Only a number is wanted here: the number of lines of the data that include "click".
___ RAW DATA ___
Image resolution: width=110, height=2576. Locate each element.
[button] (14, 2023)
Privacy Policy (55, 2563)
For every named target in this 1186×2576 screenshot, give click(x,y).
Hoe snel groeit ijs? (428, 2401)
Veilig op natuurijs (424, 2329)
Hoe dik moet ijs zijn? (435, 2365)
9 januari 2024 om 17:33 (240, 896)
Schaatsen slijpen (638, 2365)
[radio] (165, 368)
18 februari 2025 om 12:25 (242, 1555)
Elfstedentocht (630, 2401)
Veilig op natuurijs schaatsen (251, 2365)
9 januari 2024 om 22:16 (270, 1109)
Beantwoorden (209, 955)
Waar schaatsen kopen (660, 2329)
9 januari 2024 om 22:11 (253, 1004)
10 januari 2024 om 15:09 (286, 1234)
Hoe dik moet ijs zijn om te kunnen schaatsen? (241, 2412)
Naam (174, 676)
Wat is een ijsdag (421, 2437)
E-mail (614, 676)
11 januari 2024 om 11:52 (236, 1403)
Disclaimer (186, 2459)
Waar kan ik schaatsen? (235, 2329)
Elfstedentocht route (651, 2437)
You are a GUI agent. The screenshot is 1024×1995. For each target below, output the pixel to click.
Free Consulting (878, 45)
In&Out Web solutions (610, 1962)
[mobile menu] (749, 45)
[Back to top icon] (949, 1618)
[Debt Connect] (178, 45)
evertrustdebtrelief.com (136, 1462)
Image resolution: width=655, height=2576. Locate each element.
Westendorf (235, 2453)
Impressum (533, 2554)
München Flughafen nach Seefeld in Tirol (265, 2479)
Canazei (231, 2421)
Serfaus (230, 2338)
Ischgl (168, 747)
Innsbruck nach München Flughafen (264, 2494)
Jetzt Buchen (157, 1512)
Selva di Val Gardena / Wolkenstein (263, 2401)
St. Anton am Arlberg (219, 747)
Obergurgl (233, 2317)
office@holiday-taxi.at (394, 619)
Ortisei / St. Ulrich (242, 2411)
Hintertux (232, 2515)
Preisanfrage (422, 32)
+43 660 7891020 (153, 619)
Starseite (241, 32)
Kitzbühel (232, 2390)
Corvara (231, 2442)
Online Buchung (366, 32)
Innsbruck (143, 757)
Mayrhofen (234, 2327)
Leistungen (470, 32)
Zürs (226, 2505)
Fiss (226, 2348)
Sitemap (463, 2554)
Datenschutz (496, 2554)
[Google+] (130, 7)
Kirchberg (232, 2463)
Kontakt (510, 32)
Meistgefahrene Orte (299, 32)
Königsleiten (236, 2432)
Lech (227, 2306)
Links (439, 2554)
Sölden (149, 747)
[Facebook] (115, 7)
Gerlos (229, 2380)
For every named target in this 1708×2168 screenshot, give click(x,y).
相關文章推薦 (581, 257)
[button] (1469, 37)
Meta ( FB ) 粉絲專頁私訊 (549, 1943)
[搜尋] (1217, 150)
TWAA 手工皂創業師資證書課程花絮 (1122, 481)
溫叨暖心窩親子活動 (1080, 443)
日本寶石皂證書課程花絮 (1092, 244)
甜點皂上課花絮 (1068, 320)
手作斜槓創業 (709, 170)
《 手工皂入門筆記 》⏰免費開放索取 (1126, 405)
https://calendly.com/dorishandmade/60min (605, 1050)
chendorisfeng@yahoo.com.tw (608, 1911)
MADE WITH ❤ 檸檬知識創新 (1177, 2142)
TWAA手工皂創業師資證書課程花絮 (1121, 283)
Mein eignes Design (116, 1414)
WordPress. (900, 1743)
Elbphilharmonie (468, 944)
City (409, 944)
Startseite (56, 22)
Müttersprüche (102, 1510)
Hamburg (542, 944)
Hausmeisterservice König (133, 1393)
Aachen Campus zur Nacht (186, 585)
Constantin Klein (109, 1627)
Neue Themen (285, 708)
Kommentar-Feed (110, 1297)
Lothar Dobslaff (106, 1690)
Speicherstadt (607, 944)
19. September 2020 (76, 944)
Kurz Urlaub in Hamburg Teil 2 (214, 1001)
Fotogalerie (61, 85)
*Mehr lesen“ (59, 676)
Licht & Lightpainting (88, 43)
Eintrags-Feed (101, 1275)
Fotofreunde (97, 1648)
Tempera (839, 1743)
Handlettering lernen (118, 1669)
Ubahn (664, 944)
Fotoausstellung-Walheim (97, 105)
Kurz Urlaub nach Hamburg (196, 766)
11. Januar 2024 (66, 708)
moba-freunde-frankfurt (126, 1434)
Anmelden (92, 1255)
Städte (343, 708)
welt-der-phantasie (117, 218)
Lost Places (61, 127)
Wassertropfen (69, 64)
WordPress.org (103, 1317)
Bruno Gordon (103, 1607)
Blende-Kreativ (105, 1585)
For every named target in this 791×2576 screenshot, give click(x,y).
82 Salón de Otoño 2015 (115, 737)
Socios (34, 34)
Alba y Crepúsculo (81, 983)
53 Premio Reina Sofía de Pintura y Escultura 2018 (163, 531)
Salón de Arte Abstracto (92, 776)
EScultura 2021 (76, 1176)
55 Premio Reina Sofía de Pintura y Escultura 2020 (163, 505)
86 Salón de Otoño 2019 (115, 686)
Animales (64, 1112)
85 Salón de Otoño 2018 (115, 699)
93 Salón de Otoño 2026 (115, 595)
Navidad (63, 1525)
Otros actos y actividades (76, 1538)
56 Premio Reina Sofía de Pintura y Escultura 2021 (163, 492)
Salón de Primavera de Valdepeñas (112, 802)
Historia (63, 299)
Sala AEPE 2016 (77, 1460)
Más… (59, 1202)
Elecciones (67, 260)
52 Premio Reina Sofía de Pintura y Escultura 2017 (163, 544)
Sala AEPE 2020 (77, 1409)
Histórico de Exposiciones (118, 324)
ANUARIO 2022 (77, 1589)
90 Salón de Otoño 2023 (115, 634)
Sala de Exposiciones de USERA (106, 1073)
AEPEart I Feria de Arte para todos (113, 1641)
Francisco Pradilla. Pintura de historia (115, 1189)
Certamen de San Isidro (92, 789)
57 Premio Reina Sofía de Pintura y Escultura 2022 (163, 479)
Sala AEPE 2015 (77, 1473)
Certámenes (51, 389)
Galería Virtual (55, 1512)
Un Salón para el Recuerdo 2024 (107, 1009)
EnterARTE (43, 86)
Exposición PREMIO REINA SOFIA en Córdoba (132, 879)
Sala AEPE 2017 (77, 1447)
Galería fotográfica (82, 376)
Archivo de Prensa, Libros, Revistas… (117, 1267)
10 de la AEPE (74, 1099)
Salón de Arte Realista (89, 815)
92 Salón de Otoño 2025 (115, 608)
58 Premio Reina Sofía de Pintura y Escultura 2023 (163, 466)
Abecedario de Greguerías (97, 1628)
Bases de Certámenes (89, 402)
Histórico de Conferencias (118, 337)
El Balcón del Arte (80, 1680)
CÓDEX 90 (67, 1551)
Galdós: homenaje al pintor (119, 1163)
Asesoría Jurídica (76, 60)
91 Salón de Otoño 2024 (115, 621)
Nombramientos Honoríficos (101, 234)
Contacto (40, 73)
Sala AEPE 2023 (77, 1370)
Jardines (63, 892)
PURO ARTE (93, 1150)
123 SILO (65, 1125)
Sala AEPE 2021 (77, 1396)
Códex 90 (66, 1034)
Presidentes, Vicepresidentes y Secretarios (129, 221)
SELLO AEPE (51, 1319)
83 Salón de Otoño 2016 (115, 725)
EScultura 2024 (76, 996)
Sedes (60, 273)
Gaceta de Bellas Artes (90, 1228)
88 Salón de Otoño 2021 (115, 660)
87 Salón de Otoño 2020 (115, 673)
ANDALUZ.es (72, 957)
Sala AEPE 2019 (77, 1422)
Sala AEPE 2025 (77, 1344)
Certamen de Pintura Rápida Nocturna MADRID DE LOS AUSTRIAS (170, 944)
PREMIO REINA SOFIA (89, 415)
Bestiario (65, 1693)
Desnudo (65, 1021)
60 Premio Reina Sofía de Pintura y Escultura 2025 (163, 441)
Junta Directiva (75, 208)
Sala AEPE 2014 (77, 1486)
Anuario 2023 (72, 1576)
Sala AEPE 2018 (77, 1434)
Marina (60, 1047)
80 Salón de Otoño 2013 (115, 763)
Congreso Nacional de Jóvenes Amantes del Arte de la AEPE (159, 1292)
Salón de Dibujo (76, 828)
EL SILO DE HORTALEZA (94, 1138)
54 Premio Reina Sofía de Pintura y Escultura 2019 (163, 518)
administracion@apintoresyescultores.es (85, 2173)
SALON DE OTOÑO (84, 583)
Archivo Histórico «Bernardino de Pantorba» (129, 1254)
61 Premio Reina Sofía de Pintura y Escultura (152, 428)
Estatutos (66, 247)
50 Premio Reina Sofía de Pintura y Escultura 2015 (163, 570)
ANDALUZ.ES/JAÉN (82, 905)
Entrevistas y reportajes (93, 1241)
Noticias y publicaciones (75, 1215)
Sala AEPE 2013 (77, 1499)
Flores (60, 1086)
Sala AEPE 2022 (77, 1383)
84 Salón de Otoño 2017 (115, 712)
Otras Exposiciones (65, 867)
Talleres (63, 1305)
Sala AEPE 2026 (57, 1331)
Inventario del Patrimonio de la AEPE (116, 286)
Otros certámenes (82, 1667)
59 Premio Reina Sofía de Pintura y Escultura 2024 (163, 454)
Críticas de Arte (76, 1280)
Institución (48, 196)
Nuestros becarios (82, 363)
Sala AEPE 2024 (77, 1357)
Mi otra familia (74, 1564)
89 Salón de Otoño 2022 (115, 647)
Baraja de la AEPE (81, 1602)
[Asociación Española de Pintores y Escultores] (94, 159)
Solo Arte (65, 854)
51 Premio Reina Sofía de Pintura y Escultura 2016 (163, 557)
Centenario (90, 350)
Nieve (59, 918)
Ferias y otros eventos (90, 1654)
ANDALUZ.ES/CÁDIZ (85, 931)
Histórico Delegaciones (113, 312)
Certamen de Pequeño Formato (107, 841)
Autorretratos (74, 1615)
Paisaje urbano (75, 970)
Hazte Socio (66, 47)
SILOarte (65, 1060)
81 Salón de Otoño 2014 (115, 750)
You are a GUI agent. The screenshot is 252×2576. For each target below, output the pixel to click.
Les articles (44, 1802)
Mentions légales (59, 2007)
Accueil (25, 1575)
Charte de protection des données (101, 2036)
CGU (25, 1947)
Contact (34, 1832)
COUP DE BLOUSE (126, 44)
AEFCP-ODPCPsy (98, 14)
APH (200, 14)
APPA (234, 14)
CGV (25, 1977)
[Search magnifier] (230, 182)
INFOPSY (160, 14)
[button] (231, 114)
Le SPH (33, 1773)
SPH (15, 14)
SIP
___
## ANSWER TO THE PROBLEM:
5